What you have to do: Format every line of the items below as a JSON list of strings, one string per line, omitting blank lines.

========

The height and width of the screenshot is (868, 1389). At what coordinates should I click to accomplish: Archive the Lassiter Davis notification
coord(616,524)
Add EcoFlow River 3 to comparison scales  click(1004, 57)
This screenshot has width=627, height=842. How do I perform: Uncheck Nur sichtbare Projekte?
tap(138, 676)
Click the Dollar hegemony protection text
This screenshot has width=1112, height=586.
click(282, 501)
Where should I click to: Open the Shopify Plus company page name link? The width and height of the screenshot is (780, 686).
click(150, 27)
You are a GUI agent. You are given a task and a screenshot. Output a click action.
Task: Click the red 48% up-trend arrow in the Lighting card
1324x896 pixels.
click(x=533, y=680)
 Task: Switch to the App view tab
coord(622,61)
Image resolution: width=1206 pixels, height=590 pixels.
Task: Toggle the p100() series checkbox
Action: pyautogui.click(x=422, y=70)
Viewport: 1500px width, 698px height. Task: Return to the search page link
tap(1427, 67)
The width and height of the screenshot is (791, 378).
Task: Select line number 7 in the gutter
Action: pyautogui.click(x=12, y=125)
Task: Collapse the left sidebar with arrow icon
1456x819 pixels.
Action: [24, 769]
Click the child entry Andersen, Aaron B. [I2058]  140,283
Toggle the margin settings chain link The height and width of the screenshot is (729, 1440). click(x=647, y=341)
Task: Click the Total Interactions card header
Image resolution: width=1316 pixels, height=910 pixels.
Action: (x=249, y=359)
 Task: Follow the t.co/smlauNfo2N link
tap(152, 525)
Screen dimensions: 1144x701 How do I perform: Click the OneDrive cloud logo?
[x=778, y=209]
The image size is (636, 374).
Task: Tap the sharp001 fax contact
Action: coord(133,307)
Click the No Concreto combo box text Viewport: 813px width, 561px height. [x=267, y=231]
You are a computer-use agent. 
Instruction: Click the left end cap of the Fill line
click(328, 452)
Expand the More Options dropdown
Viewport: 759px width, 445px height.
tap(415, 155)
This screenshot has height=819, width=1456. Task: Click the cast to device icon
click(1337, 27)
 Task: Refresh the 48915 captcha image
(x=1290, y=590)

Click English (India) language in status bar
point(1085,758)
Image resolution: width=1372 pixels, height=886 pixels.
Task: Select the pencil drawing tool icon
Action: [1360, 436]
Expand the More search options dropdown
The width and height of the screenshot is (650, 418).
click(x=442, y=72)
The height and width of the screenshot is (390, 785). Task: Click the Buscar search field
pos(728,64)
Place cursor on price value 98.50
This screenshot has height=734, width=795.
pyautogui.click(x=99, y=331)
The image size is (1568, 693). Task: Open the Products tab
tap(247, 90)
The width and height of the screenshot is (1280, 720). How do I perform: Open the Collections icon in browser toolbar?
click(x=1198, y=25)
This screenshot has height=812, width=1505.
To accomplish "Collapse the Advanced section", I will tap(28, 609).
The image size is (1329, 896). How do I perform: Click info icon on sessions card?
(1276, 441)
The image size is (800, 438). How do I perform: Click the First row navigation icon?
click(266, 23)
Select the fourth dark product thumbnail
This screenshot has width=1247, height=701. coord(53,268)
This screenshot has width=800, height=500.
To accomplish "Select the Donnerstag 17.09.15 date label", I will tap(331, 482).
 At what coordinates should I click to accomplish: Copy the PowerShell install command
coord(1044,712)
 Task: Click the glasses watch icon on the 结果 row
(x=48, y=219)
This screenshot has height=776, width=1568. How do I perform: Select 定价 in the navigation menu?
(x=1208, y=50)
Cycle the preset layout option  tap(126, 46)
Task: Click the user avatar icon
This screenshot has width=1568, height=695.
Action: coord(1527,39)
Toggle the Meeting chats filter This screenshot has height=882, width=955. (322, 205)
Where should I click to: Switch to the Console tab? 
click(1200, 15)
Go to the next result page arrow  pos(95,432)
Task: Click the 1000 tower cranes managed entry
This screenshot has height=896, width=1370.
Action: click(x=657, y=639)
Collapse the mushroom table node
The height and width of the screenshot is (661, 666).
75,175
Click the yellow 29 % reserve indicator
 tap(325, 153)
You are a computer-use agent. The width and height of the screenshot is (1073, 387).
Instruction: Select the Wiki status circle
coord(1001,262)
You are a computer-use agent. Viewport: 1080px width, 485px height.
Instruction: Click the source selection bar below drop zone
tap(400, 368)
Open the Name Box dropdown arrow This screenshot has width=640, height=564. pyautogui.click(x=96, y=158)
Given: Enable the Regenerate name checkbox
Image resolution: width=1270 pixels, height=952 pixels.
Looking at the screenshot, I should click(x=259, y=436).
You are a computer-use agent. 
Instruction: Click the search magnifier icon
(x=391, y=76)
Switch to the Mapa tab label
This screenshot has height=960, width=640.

========

Exercise output:
[
  "The height and width of the screenshot is (868, 1389). At what coordinates should I click to accomplish: Archive the Lassiter Davis notification",
  "coord(616,524)",
  "Add EcoFlow River 3 to comparison scales  click(1004, 57)",
  "This screenshot has width=627, height=842. How do I perform: Uncheck Nur sichtbare Projekte?",
  "tap(138, 676)",
  "Click the Dollar hegemony protection text",
  "This screenshot has width=1112, height=586.",
  "click(282, 501)",
  "Where should I click to: Open the Shopify Plus company page name link? The width and height of the screenshot is (780, 686).",
  "click(150, 27)",
  "You are a GUI agent. You are given a task and a screenshot. Output a click action.",
  "Task: Click the red 48% up-trend arrow in the Lighting card",
  "1324x896 pixels.",
  "click(x=533, y=680)",
  " Task: Switch to the App view tab",
  "coord(622,61)",
  "Image resolution: width=1206 pixels, height=590 pixels.",
  "Task: Toggle the p100() series checkbox",
  "Action: pyautogui.click(x=422, y=70)",
  "Viewport: 1500px width, 698px height. Task: Return to the search page link",
  "tap(1427, 67)",
  "The width and height of the screenshot is (791, 378).",
  "Task: Select line number 7 in the gutter",
  "Action: pyautogui.click(x=12, y=125)",
  "Task: Collapse the left sidebar with arrow icon",
  "1456x819 pixels.",
  "Action: [24, 769]",
  "Click the child entry Andersen, Aaron B. [I2058]  140,283",
  "Toggle the margin settings chain link The height and width of the screenshot is (729, 1440). click(x=647, y=341)",
  "Task: Click the Total Interactions card header",
  "Image resolution: width=1316 pixels, height=910 pixels.",
  "Action: (x=249, y=359)",
  " Task: Follow the t.co/smlauNfo2N link",
  "tap(152, 525)",
  "Screen dimensions: 1144x701 How do I perform: Click the OneDrive cloud logo?",
  "[x=778, y=209]",
  "The image size is (636, 374).",
  "Task: Tap the sharp001 fax contact",
  "Action: coord(133,307)",
  "Click the No Concreto combo box text Viewport: 813px width, 561px height. [x=267, y=231]",
  "You are a computer-use agent. ",
  "Instruction: Click the left end cap of the Fill line",
  "click(328, 452)",
  "Expand the More Options dropdown",
  "Viewport: 759px width, 445px height.",
  "tap(415, 155)",
  "This screenshot has height=819, width=1456. Task: Click the cast to device icon",
  "click(1337, 27)",
  " Task: Refresh the 48915 captcha image",
  "(x=1290, y=590)",
  "Click English (India) language in status bar",
  "point(1085,758)",
  "Image resolution: width=1372 pixels, height=886 pixels.",
  "Task: Select the pencil drawing tool icon",
  "Action: [1360, 436]",
  "Expand the More search options dropdown",
  "The width and height of the screenshot is (650, 418).",
  "click(x=442, y=72)",
  "The height and width of the screenshot is (390, 785). Task: Click the Buscar search field",
  "pos(728,64)",
  "Place cursor on price value 98.50",
  "This screenshot has height=734, width=795.",
  "pyautogui.click(x=99, y=331)",
  "The image size is (1568, 693). Task: Open the Products tab",
  "tap(247, 90)",
  "The width and height of the screenshot is (1280, 720). How do I perform: Open the Collections icon in browser toolbar?",
  "click(x=1198, y=25)",
  "This screenshot has height=812, width=1505.",
  "To accomplish \"Collapse the Advanced section\", I will tap(28, 609).",
  "The image size is (1329, 896). How do I perform: Click info icon on sessions card?",
  "(1276, 441)",
  "The image size is (800, 438). How do I perform: Click the First row navigation icon?",
  "click(266, 23)",
  "Select the fourth dark product thumbnail",
  "This screenshot has width=1247, height=701. coord(53,268)",
  "This screenshot has width=800, height=500.",
  "To accomplish \"Select the Donnerstag 17.09.15 date label\", I will tap(331, 482).",
  " At what coordinates should I click to accomplish: Copy the PowerShell install command",
  "coord(1044,712)",
  " Task: Click the glasses watch icon on the 结果 row",
  "(x=48, y=219)",
  "This screenshot has height=776, width=1568. How do I perform: Select 定价 in the navigation menu?",
  "(x=1208, y=50)",
  "Cycle the preset layout option  tap(126, 46)",
  "Task: Click the user avatar icon",
  "This screenshot has width=1568, height=695.",
  "Action: coord(1527,39)",
  "Toggle the Meeting chats filter This screenshot has height=882, width=955. (322, 205)",
  "Where should I click to: Switch to the Console tab? ",
  "click(1200, 15)",
  "Go to the next result page arrow  pos(95,432)",
  "Task: Click the 1000 tower cranes managed entry",
  "This screenshot has height=896, width=1370.",
  "Action: click(x=657, y=639)",
  "Collapse the mushroom table node",
  "The height and width of the screenshot is (661, 666).",
  "75,175",
  "Click the yellow 29 % reserve indicator",
  " tap(325, 153)",
  "You are a computer-use agent. The width and height of the screenshot is (1073, 387).",
  "Instruction: Select the Wiki status circle",
  "coord(1001,262)",
  "You are a computer-use agent. Viewport: 1080px width, 485px height.",
  "Instruction: Click the source selection bar below drop zone",
  "tap(400, 368)",
  "Open the Name Box dropdown arrow This screenshot has width=640, height=564. pyautogui.click(x=96, y=158)",
  "Given: Enable the Regenerate name checkbox",
  "Image resolution: width=1270 pixels, height=952 pixels.",
  "Looking at the screenshot, I should click(x=259, y=436).",
  "You are a computer-use agent. ",
  "Instruction: Click the search magnifier icon",
  "(x=391, y=76)",
  "Switch to the Mapa tab label",
  "This screenshot has height=960, width=640."
]